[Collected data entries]
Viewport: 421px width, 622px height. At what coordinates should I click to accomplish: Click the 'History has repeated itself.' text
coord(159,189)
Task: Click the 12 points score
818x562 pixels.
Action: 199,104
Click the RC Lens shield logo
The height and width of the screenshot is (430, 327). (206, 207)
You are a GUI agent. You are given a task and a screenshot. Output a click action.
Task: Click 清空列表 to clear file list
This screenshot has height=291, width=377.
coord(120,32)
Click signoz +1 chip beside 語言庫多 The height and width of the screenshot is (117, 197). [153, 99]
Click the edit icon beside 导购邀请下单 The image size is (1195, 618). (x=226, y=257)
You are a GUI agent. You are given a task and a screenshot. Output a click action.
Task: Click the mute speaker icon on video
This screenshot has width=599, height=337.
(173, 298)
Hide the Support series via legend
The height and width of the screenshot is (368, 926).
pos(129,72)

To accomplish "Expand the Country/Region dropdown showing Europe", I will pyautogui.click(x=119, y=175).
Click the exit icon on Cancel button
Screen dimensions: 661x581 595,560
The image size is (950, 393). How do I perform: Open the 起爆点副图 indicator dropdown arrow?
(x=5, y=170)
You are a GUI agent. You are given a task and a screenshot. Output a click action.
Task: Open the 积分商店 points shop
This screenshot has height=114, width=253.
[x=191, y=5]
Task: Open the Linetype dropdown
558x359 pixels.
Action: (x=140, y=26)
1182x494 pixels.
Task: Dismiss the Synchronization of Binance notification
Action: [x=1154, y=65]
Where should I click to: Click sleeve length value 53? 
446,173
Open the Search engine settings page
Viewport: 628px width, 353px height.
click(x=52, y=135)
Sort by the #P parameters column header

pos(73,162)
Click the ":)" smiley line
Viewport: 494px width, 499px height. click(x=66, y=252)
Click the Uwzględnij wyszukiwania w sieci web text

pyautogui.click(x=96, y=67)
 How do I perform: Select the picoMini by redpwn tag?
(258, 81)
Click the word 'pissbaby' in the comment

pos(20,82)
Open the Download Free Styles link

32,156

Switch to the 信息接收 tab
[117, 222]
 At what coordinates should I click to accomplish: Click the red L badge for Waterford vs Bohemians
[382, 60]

## Assignment
All of the data above is to be given again, word for word.

## Response to this exercise
Viewport: 421px width, 622px height. At what coordinates should I click to accomplish: Click the 'History has repeated itself.' text
coord(159,189)
Task: Click the 12 points score
818x562 pixels.
Action: 199,104
Click the RC Lens shield logo
The height and width of the screenshot is (430, 327). (206, 207)
You are a GUI agent. You are given a task and a screenshot. Output a click action.
Task: Click 清空列表 to clear file list
This screenshot has height=291, width=377.
coord(120,32)
Click signoz +1 chip beside 語言庫多 The height and width of the screenshot is (117, 197). [153, 99]
Click the edit icon beside 导购邀请下单 The image size is (1195, 618). (x=226, y=257)
You are a GUI agent. You are given a task and a screenshot. Output a click action.
Task: Click the mute speaker icon on video
This screenshot has width=599, height=337.
(173, 298)
Hide the Support series via legend
The height and width of the screenshot is (368, 926).
pos(129,72)

To accomplish "Expand the Country/Region dropdown showing Europe", I will pyautogui.click(x=119, y=175).
Click the exit icon on Cancel button
Screen dimensions: 661x581 595,560
The image size is (950, 393). How do I perform: Open the 起爆点副图 indicator dropdown arrow?
(x=5, y=170)
You are a GUI agent. You are given a task and a screenshot. Output a click action.
Task: Open the 积分商店 points shop
This screenshot has height=114, width=253.
[x=191, y=5]
Task: Open the Linetype dropdown
558x359 pixels.
Action: (x=140, y=26)
1182x494 pixels.
Task: Dismiss the Synchronization of Binance notification
Action: [x=1154, y=65]
Where should I click to: Click sleeve length value 53? 
446,173
Open the Search engine settings page
Viewport: 628px width, 353px height.
click(x=52, y=135)
Sort by the #P parameters column header

pos(73,162)
Click the ":)" smiley line
Viewport: 494px width, 499px height. click(x=66, y=252)
Click the Uwzględnij wyszukiwania w sieci web text

pyautogui.click(x=96, y=67)
 How do I perform: Select the picoMini by redpwn tag?
(258, 81)
Click the word 'pissbaby' in the comment

pos(20,82)
Open the Download Free Styles link

32,156

Switch to the 信息接收 tab
[117, 222]
 At what coordinates should I click to accomplish: Click the red L badge for Waterford vs Bohemians
[382, 60]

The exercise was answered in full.